• [TRECHO DO DOCUMENTO]
Skip to main content

Especial China: O Renascimento do ciclismo urbano

7 de maio de 2024

Durante as décadas de 1980 e 1990, a China brilhava no mundo como o “Reino das Bicicletas”. Todos os dias, milhões de ciclistas lotavam as ruas das principais cidades do país carregando mercadorias, indo ao trabalho, voltando das compras, levando filhos para a escola. Era o principal meio de transporte da maioria das famílias chinesas.

Para se ter uma ideia, segundo reportagem do jornal China Daily, no início da década de 1990 Pequim tinha mais de 4 milhões de bicicletas, uma média de uma para cada dois moradores da cidade. Os ciclistas ocupavam 76% do espaço das ruas da capital, incluindo os cruzamentos movimentados onde o tráfego podia atingir inacreditáveis 20 mil bicicletas por hora.

E foi justamente da observação desses cruzamentos na China que o termo “massa crítica” acabou dando nome ao evento mais importante do cicloativismo mundial. Foi George Bliss, um construtor de bicicletas estadunidense, que notou que para superar cruzamentos sem semáforo, ciclistas chineses iam se agrupando até formar uma “massa crítica” e então avançar em conjunto.

No livro “Henfil na China – Antes da Coca-Cola”, lançado no Brasil em 1981, há relatos admirados do cartunista Henfil sobre a quantidade gigantesca de bicicletas circulando pelas ruas, de um modo que ele jamais havia visto em sua vida.

Decadência dos pedais

No entanto, o cenário começou a mudar com a influência emergente do Ocidente, o aumento da população urbana e o desenvolvimento econômico acelerado. O uso de bicicletas, ao longo da década de 1990, começa a encolher e isso coincide com o desenvolvimento da indústria automobilística nacional chinesa.

Os automóveis foram tomando o espaço das ciclovias e as ruas passaram a ser modificadas, pelo poder público, para viabilizar cada vez mais a circulação de veículos motorizados. De acordo com um artigo do Instituto de Políticas de Transporte e Desenvolvimento (ITDP), a participação das bicicletas no transporte rodoviário, na China, caiu de 62% em 1986 para 15% em 2014.

• [OBJETIVO DO EXERCÍCIO]
Por favor, responda: segundo o texto sobre o ciclismo urbano na China, quantas bicicletas Pequim tinha no início da década de 1990?

• [MATERIAL FORNECIDO]
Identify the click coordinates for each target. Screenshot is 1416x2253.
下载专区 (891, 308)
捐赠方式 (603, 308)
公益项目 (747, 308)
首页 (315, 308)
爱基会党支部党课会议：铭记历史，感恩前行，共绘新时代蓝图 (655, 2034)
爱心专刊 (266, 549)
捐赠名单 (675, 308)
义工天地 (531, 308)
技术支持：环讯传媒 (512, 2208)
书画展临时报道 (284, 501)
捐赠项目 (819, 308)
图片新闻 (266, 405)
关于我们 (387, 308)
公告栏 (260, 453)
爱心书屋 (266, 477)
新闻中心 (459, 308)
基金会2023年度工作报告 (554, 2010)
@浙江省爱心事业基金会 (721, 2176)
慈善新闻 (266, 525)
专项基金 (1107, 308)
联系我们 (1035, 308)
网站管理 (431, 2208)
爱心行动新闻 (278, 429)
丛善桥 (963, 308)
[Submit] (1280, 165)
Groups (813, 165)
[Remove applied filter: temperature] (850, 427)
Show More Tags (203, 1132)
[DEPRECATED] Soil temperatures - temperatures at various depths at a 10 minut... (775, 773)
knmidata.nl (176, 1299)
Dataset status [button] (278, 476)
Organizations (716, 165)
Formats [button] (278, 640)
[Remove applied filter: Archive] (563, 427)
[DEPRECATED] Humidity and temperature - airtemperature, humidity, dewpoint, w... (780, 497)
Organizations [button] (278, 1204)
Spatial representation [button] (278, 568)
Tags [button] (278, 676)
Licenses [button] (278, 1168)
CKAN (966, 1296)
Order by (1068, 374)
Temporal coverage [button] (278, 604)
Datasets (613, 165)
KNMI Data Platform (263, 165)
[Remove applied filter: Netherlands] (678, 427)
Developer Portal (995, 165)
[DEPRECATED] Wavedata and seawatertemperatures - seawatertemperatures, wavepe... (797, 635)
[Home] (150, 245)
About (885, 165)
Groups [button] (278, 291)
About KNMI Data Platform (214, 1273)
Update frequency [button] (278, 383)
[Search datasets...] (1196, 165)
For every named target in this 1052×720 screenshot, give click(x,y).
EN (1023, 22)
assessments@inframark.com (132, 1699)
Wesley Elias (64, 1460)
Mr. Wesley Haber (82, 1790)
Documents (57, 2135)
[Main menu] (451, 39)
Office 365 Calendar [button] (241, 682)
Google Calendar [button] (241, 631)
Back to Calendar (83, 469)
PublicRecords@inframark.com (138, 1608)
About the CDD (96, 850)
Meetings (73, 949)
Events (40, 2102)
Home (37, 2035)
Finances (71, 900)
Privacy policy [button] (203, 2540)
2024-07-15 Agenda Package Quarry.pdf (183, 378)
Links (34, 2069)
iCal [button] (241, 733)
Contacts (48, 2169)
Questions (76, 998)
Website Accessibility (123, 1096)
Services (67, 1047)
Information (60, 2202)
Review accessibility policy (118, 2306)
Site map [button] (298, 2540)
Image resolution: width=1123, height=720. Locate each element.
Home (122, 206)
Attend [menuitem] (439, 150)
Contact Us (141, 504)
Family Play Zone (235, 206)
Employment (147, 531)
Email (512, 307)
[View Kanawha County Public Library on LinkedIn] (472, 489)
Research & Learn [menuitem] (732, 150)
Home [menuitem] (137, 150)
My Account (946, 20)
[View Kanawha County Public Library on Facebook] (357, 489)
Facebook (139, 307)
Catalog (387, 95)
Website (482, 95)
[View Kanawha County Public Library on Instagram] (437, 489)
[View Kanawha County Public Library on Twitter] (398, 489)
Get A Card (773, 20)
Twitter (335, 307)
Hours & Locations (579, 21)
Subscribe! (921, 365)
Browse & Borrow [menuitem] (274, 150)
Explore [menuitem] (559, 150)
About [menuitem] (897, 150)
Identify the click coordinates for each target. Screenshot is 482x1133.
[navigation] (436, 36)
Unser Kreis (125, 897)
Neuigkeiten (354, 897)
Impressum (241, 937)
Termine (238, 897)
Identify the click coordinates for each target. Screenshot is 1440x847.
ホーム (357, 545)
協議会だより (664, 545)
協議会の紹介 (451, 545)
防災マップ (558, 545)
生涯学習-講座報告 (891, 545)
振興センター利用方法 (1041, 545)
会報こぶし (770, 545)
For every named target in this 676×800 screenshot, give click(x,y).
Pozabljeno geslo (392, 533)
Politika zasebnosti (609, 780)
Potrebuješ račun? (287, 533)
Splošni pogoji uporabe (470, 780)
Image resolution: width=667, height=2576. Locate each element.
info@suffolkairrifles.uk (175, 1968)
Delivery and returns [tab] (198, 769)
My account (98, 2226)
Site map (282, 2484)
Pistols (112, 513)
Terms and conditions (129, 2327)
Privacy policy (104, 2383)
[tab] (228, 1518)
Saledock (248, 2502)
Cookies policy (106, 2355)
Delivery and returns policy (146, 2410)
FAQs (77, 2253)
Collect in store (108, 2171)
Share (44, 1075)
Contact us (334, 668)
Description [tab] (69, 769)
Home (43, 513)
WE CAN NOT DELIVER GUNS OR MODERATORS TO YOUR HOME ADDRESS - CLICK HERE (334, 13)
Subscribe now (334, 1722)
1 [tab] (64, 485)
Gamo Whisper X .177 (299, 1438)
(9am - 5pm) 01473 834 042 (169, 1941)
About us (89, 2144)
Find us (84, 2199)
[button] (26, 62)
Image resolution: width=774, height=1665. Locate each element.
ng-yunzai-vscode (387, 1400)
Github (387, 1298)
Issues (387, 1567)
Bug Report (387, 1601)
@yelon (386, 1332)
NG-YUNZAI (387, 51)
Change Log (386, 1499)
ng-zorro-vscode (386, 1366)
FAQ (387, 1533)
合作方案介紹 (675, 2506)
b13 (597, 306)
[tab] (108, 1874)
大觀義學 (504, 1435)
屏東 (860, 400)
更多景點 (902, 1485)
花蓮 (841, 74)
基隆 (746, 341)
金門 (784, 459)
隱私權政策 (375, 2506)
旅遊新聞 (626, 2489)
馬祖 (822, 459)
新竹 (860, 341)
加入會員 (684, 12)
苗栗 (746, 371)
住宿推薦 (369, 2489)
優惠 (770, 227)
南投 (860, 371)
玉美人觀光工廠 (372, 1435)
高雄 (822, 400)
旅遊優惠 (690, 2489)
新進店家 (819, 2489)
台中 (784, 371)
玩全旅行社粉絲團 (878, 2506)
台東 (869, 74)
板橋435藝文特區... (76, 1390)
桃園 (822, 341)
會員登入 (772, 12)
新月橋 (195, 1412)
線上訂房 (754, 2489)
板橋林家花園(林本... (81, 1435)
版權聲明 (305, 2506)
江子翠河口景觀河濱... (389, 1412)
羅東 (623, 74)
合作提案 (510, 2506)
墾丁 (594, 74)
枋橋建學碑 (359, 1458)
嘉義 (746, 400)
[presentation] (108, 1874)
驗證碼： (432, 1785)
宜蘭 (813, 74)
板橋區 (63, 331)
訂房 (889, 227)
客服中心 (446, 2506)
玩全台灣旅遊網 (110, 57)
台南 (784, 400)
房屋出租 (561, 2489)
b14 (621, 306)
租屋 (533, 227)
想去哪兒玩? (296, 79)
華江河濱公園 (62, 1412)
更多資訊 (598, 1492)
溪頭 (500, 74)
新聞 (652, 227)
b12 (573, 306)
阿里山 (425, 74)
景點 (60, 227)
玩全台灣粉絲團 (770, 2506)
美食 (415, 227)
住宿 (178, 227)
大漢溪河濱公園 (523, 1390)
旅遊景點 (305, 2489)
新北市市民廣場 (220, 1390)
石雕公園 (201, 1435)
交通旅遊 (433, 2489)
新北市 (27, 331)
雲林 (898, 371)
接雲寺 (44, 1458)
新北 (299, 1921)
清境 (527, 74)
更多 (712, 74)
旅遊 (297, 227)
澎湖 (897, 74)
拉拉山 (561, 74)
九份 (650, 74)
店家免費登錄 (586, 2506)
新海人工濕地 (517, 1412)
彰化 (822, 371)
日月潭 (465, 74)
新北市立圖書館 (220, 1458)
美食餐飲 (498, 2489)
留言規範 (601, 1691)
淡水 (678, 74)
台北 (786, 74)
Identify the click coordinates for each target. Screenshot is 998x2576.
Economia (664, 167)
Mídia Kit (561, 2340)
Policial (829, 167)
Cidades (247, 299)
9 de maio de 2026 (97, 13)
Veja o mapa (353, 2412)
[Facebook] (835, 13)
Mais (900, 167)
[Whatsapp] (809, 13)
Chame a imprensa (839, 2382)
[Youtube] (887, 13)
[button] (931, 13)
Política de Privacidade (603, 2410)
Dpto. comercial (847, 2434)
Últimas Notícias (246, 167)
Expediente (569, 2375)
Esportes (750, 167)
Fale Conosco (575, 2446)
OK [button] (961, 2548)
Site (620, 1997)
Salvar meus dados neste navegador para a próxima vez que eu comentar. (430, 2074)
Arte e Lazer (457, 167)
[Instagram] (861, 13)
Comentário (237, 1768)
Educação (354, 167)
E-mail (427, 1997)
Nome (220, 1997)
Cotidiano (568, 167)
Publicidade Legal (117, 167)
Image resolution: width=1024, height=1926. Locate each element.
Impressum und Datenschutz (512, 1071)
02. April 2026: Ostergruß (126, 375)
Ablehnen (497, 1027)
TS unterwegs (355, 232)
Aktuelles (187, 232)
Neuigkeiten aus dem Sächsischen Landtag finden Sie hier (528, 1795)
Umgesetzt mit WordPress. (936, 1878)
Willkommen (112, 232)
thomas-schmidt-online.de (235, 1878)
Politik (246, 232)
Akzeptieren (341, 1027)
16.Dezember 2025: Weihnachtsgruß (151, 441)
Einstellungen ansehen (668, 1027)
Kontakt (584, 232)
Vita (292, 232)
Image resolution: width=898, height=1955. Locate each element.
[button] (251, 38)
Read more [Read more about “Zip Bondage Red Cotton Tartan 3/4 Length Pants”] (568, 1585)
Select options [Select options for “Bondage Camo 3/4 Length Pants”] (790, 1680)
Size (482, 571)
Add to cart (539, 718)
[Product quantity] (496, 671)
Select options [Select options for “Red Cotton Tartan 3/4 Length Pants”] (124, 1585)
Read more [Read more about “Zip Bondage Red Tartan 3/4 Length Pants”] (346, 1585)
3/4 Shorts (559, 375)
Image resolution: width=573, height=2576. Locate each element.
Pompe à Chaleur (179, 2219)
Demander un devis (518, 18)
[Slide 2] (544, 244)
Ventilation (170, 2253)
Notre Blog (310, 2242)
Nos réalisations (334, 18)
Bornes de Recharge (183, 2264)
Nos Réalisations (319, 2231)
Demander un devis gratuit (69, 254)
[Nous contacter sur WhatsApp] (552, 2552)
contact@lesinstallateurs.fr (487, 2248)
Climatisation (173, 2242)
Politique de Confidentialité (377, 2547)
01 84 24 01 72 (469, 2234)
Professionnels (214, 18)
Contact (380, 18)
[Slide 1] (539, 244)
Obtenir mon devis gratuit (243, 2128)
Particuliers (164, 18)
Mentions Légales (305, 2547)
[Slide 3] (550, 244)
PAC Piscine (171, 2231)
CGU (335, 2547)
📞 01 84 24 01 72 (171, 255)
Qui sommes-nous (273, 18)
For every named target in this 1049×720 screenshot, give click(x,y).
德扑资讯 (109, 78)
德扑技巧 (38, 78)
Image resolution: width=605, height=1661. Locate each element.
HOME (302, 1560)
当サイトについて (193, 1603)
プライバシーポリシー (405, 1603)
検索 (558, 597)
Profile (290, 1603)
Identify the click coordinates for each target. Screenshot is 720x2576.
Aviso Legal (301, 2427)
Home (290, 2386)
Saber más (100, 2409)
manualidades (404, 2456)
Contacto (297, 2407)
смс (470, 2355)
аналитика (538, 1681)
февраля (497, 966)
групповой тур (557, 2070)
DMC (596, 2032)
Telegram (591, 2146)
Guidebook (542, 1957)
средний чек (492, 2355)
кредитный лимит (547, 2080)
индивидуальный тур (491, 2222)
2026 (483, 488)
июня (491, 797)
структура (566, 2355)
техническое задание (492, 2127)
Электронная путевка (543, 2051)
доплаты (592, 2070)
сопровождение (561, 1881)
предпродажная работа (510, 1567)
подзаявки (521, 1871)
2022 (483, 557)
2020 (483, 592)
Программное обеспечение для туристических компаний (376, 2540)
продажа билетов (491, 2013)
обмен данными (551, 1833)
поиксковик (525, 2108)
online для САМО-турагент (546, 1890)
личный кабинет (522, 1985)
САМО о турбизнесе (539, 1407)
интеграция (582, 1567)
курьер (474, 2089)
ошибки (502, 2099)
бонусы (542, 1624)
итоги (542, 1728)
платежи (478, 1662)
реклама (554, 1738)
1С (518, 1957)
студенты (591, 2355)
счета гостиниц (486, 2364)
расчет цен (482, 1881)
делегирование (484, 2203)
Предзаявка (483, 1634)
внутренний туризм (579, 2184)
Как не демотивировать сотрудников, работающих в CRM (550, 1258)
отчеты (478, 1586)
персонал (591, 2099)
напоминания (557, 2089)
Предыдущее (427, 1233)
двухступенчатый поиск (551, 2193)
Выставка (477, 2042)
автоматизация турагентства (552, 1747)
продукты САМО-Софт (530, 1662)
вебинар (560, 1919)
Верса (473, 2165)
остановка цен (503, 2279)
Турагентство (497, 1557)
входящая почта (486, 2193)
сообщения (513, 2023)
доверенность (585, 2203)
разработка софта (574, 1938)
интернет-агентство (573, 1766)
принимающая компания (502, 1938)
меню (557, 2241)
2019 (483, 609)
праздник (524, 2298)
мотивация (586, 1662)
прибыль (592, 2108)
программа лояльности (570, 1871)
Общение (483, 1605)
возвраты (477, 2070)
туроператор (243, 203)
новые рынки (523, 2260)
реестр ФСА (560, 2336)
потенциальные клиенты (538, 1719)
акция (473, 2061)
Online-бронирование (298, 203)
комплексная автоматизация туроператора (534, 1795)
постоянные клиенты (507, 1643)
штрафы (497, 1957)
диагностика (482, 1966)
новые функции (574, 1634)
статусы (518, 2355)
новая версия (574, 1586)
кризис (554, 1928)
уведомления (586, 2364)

• [SOLUÇÃO]
Mais de 4 milhões de bicicletas.